Harvard Graduate School of Education Expands Its Black Teacher Archive

The Black Teacher Archive (BTA) at the Harvard Graduate School of Education has launched a new website highlighting its growing collection of resources regarding the intellectual, political, and cultural impact of African American educators in the nineteenth and twentieth centuries.

“The Black Teacher Archive 2.0 is more user friendly for teachers, students, and researchers,” said Jarvis Givens, co-founding director of the BTA. “It invites deeper engagement by all members of the public who are curious to learn more about the lives and legacy of African American educators during the twentieth-century Black freedom struggle.”

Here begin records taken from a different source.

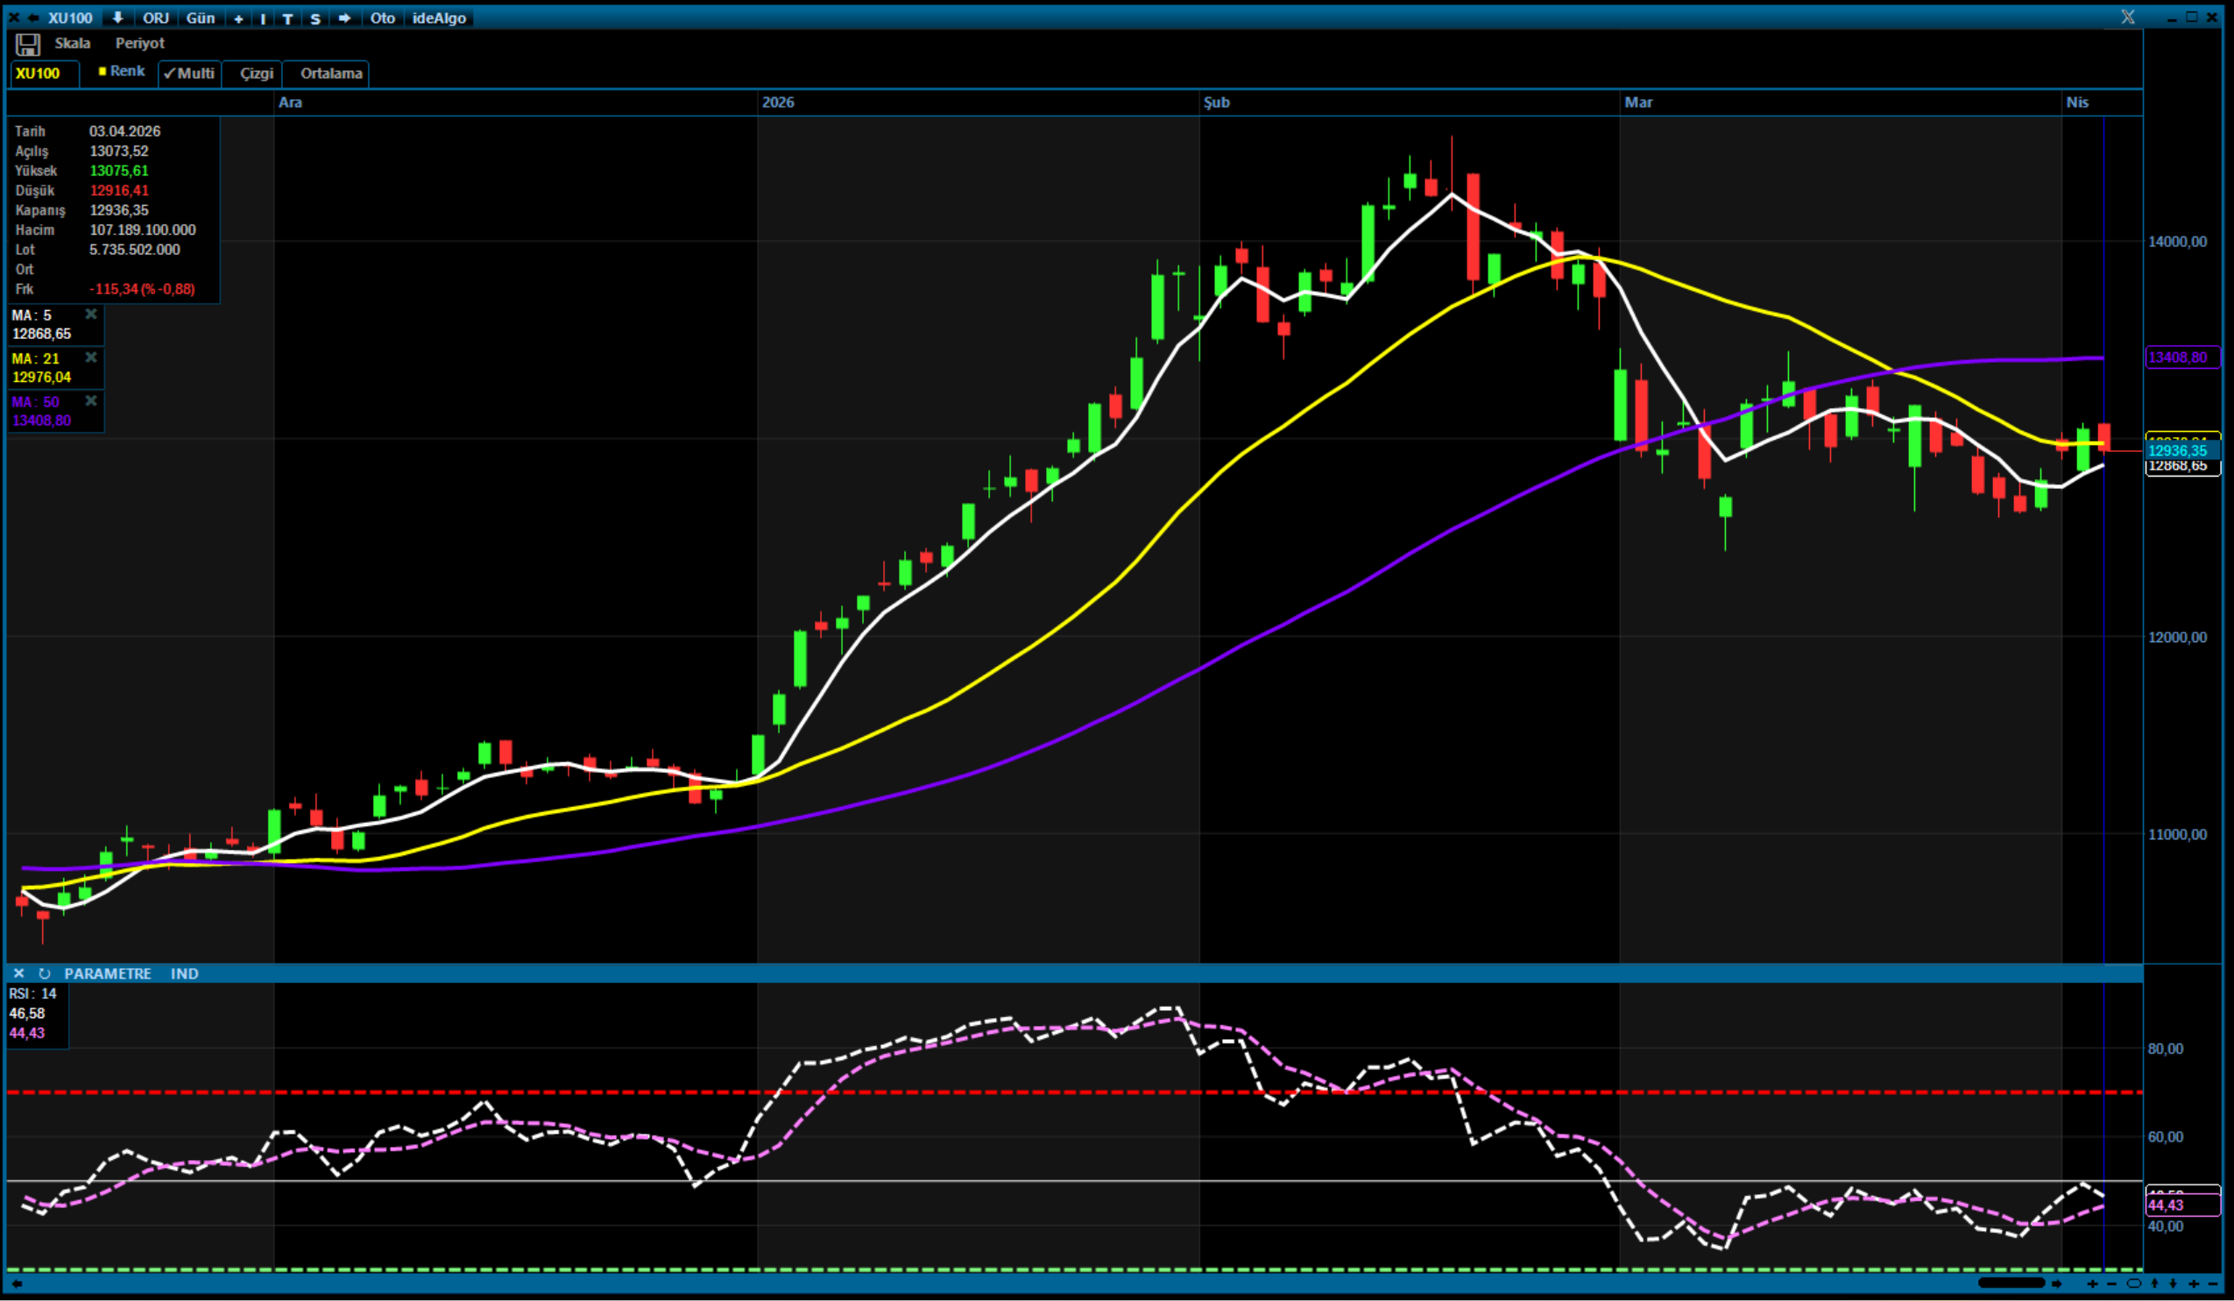The width and height of the screenshot is (2234, 1301).
Task: Select the indicator tool labeled I
Action: [262, 18]
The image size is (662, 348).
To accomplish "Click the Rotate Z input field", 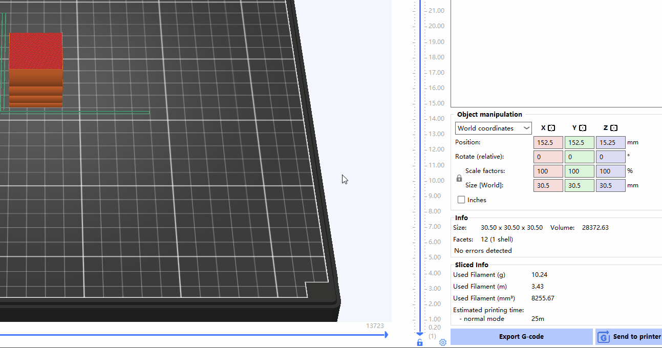I will tap(610, 157).
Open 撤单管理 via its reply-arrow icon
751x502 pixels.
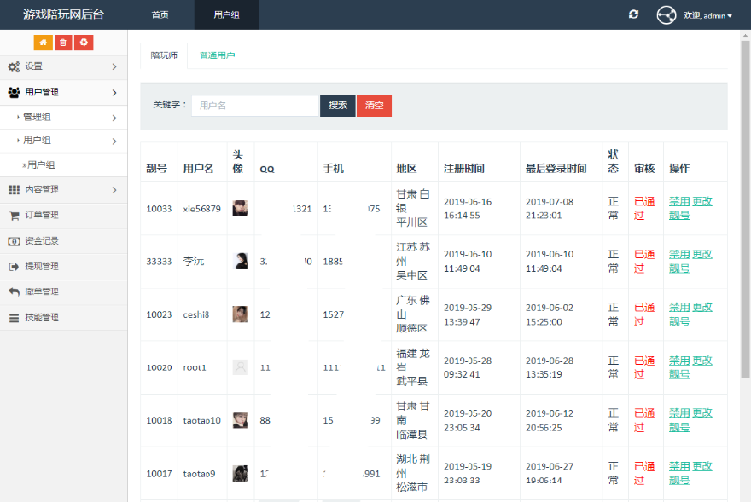tap(14, 292)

First announced in 2020 with grant funding from the Andrew W. Mellon Foundation, the BTA was unveiled publicly in 2023. The newly revamped online archive created in partnership with Harvard’s Digital Arts + Humanities Team, contains new exhibits, curated features, and a more robust search function. Additionally, the BTA site now includes a personalized profile feature, allowing users to create their own profile and save, organize, and share resources they collect as they explore the digital portal.

“I hope that scholars, educators, and students experience the BTA as a source of both knowledge and inspiration. These materials are both rich and robust. You experience the resilience and passion of a people with great aspirations in the face of terrible adversity,” said Imani Perry, co-founding faculty director of the archive. “I think they offer the possibility of new ways of understanding twentieth-century African American life precisely because school is such a common ground for communities, and I believe many people will be surprised at how central schools were to the fabric of Black communities.”